Estate purchases
Kauai land for $4 milEstate names first CEO
By Rick Daysog
Star-BulletinKamehameha Schools, the state's largest private landowner, has purchased a 15.5-acre parcel on Kauai from Grove Farm Co.
State land records show that the Kamehameha Schools paid more than $4 million for 40 percent of the lots in the Puhi Industrial Park near Lihue.
Completed on Dec. 27., the deal comes as the 135-year-old Grove Farm is considering an offer to buy the financially troubled, family-owned company.
Hugh Klebahn, Grove Farm's chairman and chief executive, referred all questions regarding the deal to Kamehameha Schools. A school spokesman had no comment.
Kamehameha Schools, formerly known as the Bishop Estate, is a tax-exempt charitable trust founded by the 1884 will of Princess Bernice Pauahi Bishop to educate children of native Hawaiian ancestry. It owns 300,000 acres statewide.
The trust owns about 11,000 acres on Kauai but those lands are zoned for conservation and agricultural uses; it has been looking to diversify its Kauai holdings.

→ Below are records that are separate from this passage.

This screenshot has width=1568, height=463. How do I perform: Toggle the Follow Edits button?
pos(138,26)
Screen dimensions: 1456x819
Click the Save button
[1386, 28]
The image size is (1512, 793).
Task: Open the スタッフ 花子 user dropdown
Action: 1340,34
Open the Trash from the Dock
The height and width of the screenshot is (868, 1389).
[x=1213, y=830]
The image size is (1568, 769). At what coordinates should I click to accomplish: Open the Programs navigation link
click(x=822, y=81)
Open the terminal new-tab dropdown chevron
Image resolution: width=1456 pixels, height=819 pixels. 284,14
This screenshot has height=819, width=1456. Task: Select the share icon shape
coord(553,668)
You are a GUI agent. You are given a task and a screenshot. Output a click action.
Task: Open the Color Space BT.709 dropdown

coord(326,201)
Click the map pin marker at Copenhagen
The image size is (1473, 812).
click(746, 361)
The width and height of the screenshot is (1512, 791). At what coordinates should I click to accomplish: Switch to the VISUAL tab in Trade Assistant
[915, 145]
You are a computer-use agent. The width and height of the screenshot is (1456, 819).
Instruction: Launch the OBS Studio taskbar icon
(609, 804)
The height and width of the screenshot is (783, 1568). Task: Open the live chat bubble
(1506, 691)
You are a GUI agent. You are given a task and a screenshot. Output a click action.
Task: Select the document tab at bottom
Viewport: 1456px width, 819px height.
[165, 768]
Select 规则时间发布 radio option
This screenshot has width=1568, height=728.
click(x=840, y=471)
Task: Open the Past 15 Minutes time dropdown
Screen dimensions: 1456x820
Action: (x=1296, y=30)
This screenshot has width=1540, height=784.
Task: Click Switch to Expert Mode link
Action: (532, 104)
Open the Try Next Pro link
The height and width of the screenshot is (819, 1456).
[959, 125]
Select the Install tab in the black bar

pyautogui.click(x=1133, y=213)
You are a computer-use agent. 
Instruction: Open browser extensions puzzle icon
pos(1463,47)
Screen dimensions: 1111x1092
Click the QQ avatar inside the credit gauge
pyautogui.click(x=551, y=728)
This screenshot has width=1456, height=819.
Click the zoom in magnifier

Founded in the 1860s, Grove Farm owns about 20,000 acres on Kauai, which includes agricultural, commercial and retail properties. The company is the owner of the Kukui Grove Shopping Center in Lihue, the island's largest retail complex. Grove Farm has been facing financial difficulties due to the sluggish Kauai economy. During the early 1990s, the company increased its debts to finance the expansion of its commercial and residential holdings only to see the Garden Isle economy fall with Hurricane Iniki in 1992.
Randolph Moore, a member of the Grove Farm board, confirmed that the company is evaluating an unsolicited buyout offer. But he declined to name the prospective buyer.